После суток тягостного ожидания я увидел приближающийся корабль — то был военный крейсер, который выручил меня из безвыходного положения. В первый день я не ощущал никаких признаков нервного потрясения, но вскоре оно дало о себе знать и заставило меня впоследствии со стыдом вспоминать про это временное умопомешательство. Только когда мы пристали к берегу и капитан корабля спросил меня о самочувствии и приключениях, которые мне пришлось пережить, я впервые заметил, что уже не тот, кем был прежде. Меня тошнило при одном виде и запахе мужчин, на вопросы капитана я почему-то стал отвечать языком ойх, странные восклицания и междометия которого повергли беднягу в такое изумление, что он тут же попросил судового врача осмотреть меня и направить в какой-нибудь госпиталь. Но прежде чем тому случиться, я, как говорится, “дал хода” и сбежал в город. Я узнал, что нахожусь во Франции, неподалеку от Марселя; проверив содержимое своих карманов, я обнаружил несколько золотых монет, которые за все время моего длительного нахождения под водой не пострадали (в отличие от моего костюма и сапог). В магазине дамской конфекции я купил на эти деньги кофту и юбку, незаметно переоделся в них, напялил на голову дамский парик, подкрасил губы и густо намалевал свои щеки рисовой пудрой на манер того, как это делают марсельские красавицы. Сейчас я лишь смутно помню все эти и подобные глупости, которые совершил в течение последующих дней. То немногое, что я еще запомнил, пришло мне в голову лишь несколько недель спустя, когда я немного пришел в себя в доме умалишенных в Дувре, куда меня поместили и где в часы просветления я рассказывал своему милому и все понимающему доктору Фоксу происхождение и историю своего галлюцинативного бреда. С грустью исповедовался я ему, что мой изнемогший от страданий и свихнувшийся от долгого пребывания среди буллоков мозг в первые дни на Земле принял какое-то странное и сумасшедшее решение, имевшее скорее характер мании или навязчивой идеи: ни в коем случае не быть больше мужчиной, а если уж это неизбежно, то вступить в отчаянную борьбу против угнетателя и тирана рода человеческого — женщины, причем вести эту борьбу ее же оружием: хитростью, безразличием и ложью, для чего я и решил переодеться в женское платье, принять внешность женщины и, затесавшись таким образом в женскую среду, выведать их тайны, а затем, обладая ими, освободить из-под их власти бедное и невежественное племя моих товарищей по несчастью — буллоков.

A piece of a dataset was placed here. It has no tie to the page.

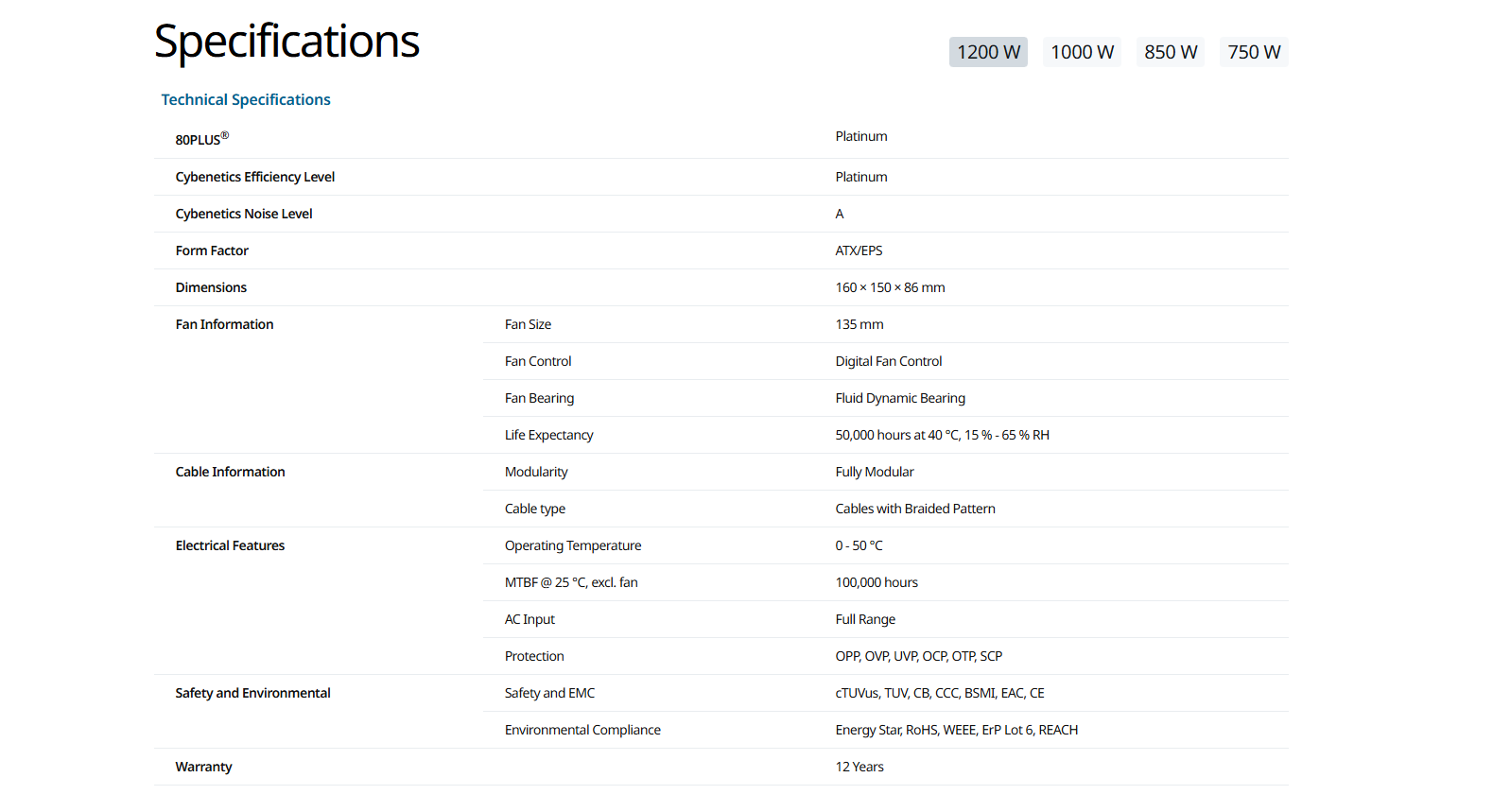
Task: Select the Fluid Dynamic Bearing value
Action: coord(900,398)
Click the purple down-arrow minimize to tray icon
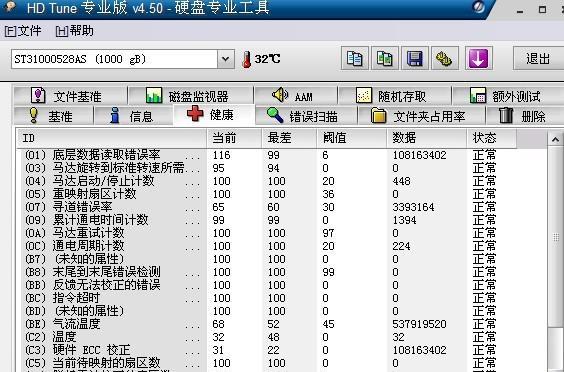The width and height of the screenshot is (564, 372). tap(478, 58)
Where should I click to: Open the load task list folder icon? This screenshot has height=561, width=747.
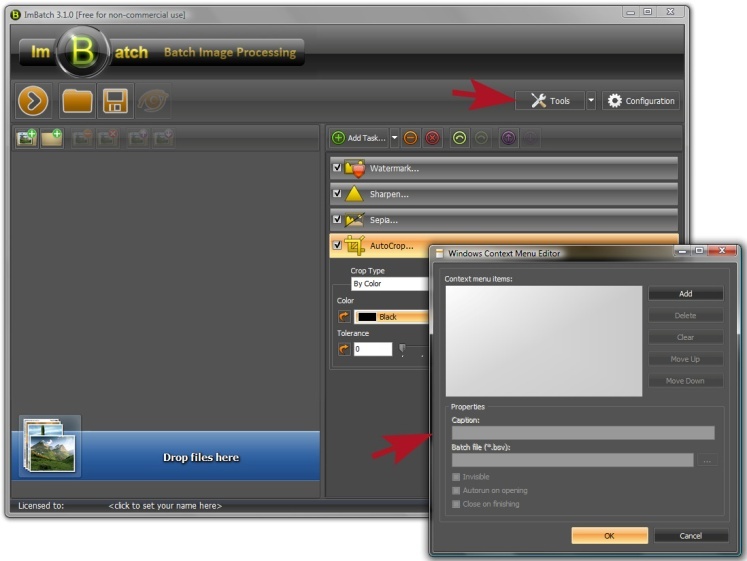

Обо всех этих преподобных глупостях я рассказываю сейчас с чувством стыда, как и тогда, когда впервые поведал о них добрейшему доктору Фоксу. Отдохнув после тягот моего необычного путешествия, я провел еще несколько недель в больнице для душевнобольных, после чего дирекция, услышав мою здравую речь и основываясь на заключении врачей, признала меня вылечившимся. 4 марта 1922 года я покинул больницу и спустя несколько дней, а точнее — 10 марта, прибыл в свой родной город Редриф, где застал жену и детей в добром здравии.